Today Cordoba is best known for its most famous landmark, La Mezquita (Great Mosque). It is the third largest mosque in the world dating from 784 A.D. It is jaw dropping experience as you enter the mosque through the courtyard filled with orange trees and fountains. Inside there are 850 stunning granite and marble arches of various colors that are illuminated by the sun streaming through the cupolas. At the center of the mosque is a 16th century Renaissance cathedral with mahogany pulpits and choir stalls. The mosque remains largely untouched since the 11th century which reveals the finest Islamic architecture in Spain.
In AD 929, the Cordoba region broke away from the Islamic center, Baghdad, and formed its own independent kingdom, falling into anarchy shortly afterwards.
The city was conquered by King Ferdinand, a Christian who had the mosque consecrated and constructed a cathedral in the middle of it thus three cultures, Jew, Moors and Christians have merged together. Daily masses are held there.
I must say it was difficult to capture the beauty and uniqueness of La Mezquita in photos. It's one of those experiences you need to see first hand as it is what I might call "off the charts."
- La Mezquita is about 250,000 square feet and 40 feet high.

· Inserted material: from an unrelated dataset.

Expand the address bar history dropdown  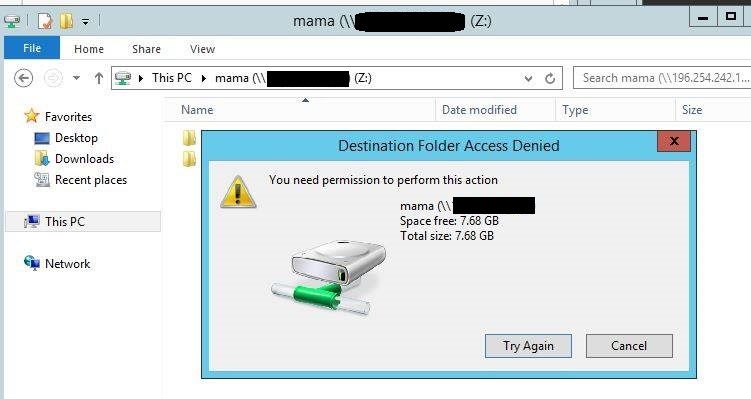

- Spain leads the overall global rankings for the first time, scoring highly on a wide range of factors from its beautiful heritage sites to conferences for business travelers, infrastructure for tourists and the extent to which the government prioritizes the industry. It is one of the most online-searched countries for tourism and the third most visited country in the world, with over 60 million international arrivals – an increasing proportion of whom are coming from emerging markets such as China, Brazil and Mexico.